Stéphane Baumont
Stéphane
Baumont
Le Politique Show

Un printemps anti-Mai 1968 ?

Au moment où un faisceau d’événements – comme autant de présomptions – marquent l’actualité immédiate en imposant au-delà de l’événement, l’interprétation qu’il faut en tirer, chacun s’interroge sur cette curieuse concordance des temps : l’historien Dominique Venner se suicide devant l’autel de Notre-Dame de Paris, pour notamment dénoncer, selon Renaud Camus et le parti de l’In-nocence « le grand remplacement de population et de civilisation au bénéfice de l’Islam » mais aussi « le mariage pour tous » ; le soldat britannique assassiné en plein cœur de Londres par deux terroristes laissant des commentateurs comparer cet événement à l’affaire Merah de Toulouse ; la guerre ethnique en Suède et l’enlèvement de deux otages au Niger : tout cela sur fond quotidien et envahissant de Festival de Cannes « non pas la négation majestueuse du Forum de Davos, mais au contraire la vérité philosophique accomplie » (pour le philosophe Jean-Claude Michea), tout cela sur fond de manifestation clairement contre le pouvoir qui conduit un certain nombre de journalistes et de philosophes à poser ouvertement et publiquement la question : « Vers un Printemps anti-Mai 1968 ? » « Quarante-cinq ans après, nous assistons à un Mai 68 de droite », prophétise Guillaume Peltier, vice-président de l’UMP, reprochant à Mai 68 d’avoir mené « au relativisme, au nihilisme, au consumérisme, à l’abolition d’une civilisation. » L’historienne Ludivine Bantigny souligne que « le Printemps français apparaît comme une revanche sur Mai 1968 mais lui emprunte ses codes ainsi dénaturés… c’est un écho à un Mai sans pavés, à un Mai inversé. » Et d’en déduire « qu’une génération politique est en train de naître, Printemps français claquant aussi par son objectif. »

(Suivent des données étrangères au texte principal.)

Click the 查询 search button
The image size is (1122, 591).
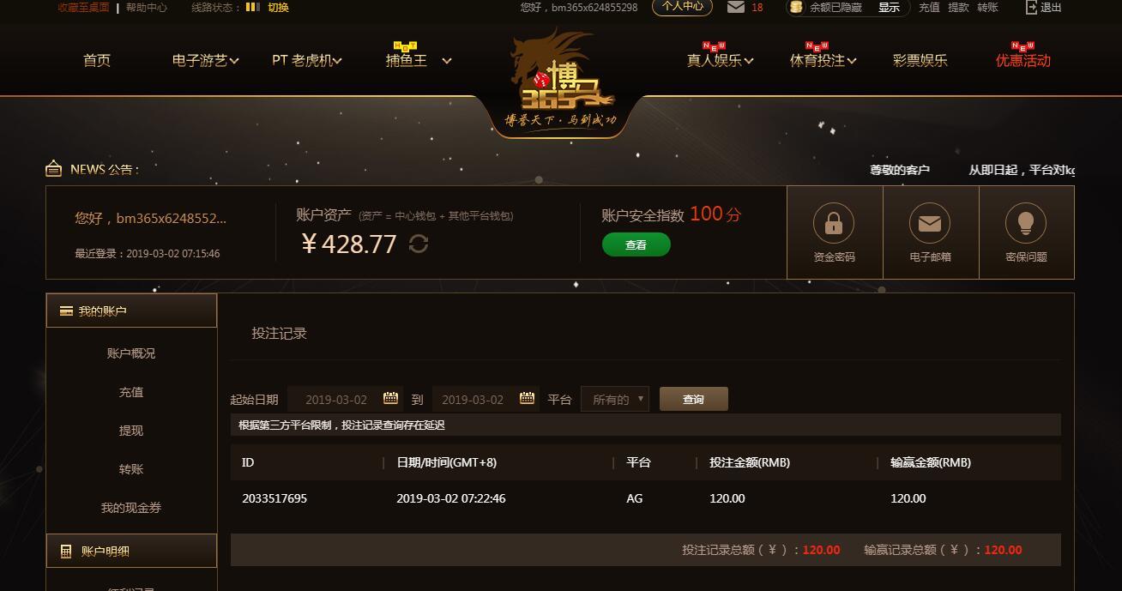pyautogui.click(x=694, y=400)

Pour l’universitaire François Cusset, historien des idées, « les chaleurs du pavé et de la contestation ont été abandonnées par des syndicats en déclin, des partis discrédités et une gauche plus soucieuse d’austérité budgétaire et de rigueur sécuritaire que la plus libérale des droites » et d’ajouter que « le fatalisme économique et le cynisme anti-social, le réalisme européen et le mensonge de l’impuissance vident les rues du changement social. » Pour Chantal Delsol, la surprise vient de « ce que l’on sous-estime l’importance d’une mouvance conservatrice qui reconnaît la finitude humaine comme pierre d’angle et n’accepte pas de se lancer tête baissée dans des programmes d’émancipation aveugles. » Pour le sociologue Jean-Pierre Le Goff, « la France se morcelle sous l’effet de multiples fractures qui ne sont pas seulement économiques et sociales, mais culturelles… La question sociale qui a façonné l’identité historique de la gauche, n’occupe plus la place centrale… Il y a de quoi s’inquiéter sur l’avenir d’une gauche qui ne s’aperçoit même plus qu’elle exacerbe une bonne partie de son électorat et de la population.» Reste peut-être en attendant la réponse à la question sur ce « Printemps anti-Mai 1968 » à relire George Orwell dans « La ferme aux animaux » : « Le remplacement d’une orthodoxie par une autre n’est pas nécessairement un progrès ; le véritable ennemi c’est l’esprit réduit à l’état de gramophone et cela reste vrai que l’on soit d’accord ou non avec le disque qui passe à un certain moment.